In 1998, despite barriers to the structural study of integral membrane proteins that had thwarted most attempts for decades, MacKinnon and colleagues determined the three-dimensional molecular structure of a potassium channel from an actinobacterium, Streptomyces lividans, utilizing X-ray crystallography. With this structure and other biochemical experiments, MacKinnon and colleagues were able to explain the exact mechanism by which potassium channel selectivity occurs.

His prize-winning research was conducted primarily at the Cornell High Energy Synchrotron Source (CHESS) of Cornell University, and at the National Synchrotron Light Source (NSLS) of Brookhaven National Laboratory.

MacKinnon was elected to the American Philosophical Society in 2005. In 2007 he became a foreign member of the Royal Netherlands Academy of Arts and Sciences.

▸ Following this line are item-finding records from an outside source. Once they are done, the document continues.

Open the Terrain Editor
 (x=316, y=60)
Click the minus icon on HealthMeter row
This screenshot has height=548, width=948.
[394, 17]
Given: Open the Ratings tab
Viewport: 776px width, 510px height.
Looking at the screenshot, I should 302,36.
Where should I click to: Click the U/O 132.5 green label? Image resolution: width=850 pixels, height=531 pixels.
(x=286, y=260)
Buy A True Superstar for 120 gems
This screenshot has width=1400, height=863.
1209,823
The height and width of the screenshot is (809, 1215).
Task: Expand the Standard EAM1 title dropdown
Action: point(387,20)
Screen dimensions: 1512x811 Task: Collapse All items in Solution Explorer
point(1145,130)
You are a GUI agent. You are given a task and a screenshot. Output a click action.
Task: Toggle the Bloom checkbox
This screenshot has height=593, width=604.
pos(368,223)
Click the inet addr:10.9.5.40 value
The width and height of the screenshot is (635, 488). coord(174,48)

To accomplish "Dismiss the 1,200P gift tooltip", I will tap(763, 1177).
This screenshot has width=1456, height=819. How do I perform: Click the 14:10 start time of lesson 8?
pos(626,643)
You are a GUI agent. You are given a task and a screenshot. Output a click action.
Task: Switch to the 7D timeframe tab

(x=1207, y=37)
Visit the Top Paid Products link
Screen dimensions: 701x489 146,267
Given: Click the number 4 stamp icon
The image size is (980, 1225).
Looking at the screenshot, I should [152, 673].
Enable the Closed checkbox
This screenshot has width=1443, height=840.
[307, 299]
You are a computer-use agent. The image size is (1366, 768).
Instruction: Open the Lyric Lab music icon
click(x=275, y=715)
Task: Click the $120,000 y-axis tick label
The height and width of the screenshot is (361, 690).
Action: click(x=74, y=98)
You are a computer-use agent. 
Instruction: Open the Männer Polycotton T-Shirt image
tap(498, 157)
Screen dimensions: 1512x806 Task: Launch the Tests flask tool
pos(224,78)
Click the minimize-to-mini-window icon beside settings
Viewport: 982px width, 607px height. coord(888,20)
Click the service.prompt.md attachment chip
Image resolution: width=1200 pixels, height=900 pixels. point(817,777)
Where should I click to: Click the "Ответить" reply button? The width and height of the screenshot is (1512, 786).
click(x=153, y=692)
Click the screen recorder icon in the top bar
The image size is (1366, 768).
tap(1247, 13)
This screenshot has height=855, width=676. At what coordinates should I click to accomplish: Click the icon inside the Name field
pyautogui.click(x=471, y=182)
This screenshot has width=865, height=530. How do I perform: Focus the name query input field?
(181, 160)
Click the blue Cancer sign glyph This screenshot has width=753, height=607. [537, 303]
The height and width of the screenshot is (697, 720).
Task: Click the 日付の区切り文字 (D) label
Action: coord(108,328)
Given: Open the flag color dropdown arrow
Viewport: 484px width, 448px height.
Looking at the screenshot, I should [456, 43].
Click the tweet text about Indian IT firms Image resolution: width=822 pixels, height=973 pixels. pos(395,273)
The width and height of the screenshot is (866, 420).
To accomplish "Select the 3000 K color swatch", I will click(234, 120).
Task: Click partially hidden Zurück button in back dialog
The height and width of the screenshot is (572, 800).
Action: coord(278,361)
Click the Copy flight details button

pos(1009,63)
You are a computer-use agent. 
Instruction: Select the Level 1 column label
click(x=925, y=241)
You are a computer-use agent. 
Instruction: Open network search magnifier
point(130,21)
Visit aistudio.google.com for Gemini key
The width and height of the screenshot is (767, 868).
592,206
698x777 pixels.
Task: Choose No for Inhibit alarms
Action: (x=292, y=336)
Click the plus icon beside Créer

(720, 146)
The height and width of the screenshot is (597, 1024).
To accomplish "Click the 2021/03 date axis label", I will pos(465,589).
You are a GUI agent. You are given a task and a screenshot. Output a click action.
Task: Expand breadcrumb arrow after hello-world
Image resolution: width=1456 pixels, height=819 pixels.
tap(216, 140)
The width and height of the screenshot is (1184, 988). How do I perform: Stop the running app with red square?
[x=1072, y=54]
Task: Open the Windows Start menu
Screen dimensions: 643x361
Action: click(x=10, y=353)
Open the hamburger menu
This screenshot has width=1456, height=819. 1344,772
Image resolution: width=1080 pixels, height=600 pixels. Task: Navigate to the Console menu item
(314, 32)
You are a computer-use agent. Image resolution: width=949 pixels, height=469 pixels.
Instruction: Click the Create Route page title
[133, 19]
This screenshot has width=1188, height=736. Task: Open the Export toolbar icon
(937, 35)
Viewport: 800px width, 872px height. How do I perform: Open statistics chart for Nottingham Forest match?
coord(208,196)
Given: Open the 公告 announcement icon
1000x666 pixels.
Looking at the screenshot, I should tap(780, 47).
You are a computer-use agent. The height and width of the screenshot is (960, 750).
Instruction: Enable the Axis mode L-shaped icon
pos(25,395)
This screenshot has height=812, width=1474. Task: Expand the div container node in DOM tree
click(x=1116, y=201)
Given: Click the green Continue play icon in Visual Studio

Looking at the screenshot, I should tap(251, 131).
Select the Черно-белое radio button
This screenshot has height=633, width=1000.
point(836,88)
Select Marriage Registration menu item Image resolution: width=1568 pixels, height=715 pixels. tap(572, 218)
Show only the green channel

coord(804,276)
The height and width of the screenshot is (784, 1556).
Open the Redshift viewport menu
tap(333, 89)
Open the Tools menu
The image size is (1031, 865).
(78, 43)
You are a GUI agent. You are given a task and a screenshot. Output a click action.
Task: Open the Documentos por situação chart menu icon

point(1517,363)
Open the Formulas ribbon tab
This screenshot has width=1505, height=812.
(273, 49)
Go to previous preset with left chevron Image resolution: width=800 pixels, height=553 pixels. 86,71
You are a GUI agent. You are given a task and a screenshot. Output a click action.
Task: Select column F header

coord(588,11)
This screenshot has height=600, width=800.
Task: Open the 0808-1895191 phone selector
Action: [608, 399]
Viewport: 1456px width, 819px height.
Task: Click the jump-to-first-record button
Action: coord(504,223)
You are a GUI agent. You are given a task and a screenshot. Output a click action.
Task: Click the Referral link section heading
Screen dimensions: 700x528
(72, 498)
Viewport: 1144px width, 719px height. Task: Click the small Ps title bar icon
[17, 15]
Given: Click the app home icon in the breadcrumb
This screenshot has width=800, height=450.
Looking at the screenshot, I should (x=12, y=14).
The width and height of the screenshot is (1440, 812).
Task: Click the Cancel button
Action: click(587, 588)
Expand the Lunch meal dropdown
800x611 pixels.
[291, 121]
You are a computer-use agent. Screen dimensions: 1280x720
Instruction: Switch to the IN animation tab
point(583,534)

== Awards and recognition ==

- 1997: Newcomb Cleveland Prize
- 1998: W. Alden Spencer Award
- 1999: Albert Lasker Basic Medical Research Award
- 2000: Rosenstiel Award
- 2001: Gairdner Foundation International Award
- 2003: Louisa Gross Horwitz Prize
- 2003: Nobel Prize in Chemistry

==Business activities==
MacKinnon is co-inventor with his friend and scientific collaborator, neurobiologist Bruce Bean of Harvard Medical School, of a dietary supplement for treating and preventing muscle cramps; they tested it in clinical trials and are co-founders a company to commercialize their invention, Flex Pharma. Christoph Westphal and Jennifer Cermak were co-founders as well.

The company undertook drug development of a formulation of supplement as a drug candidate for neuromuscular disorders like ALS, and raised a $40 million Series A round. The company had an $86 million initial public offering in 2015. In 2016, the company launched "HotShot" as a dietary supplement for endurance athletes. In June 2018 the company halted clinical development of the drug candidate due to tolerability issues, cut its workforce, and said it was considering its strategy. In July 2018 MacKinnon resigned from the board of directors.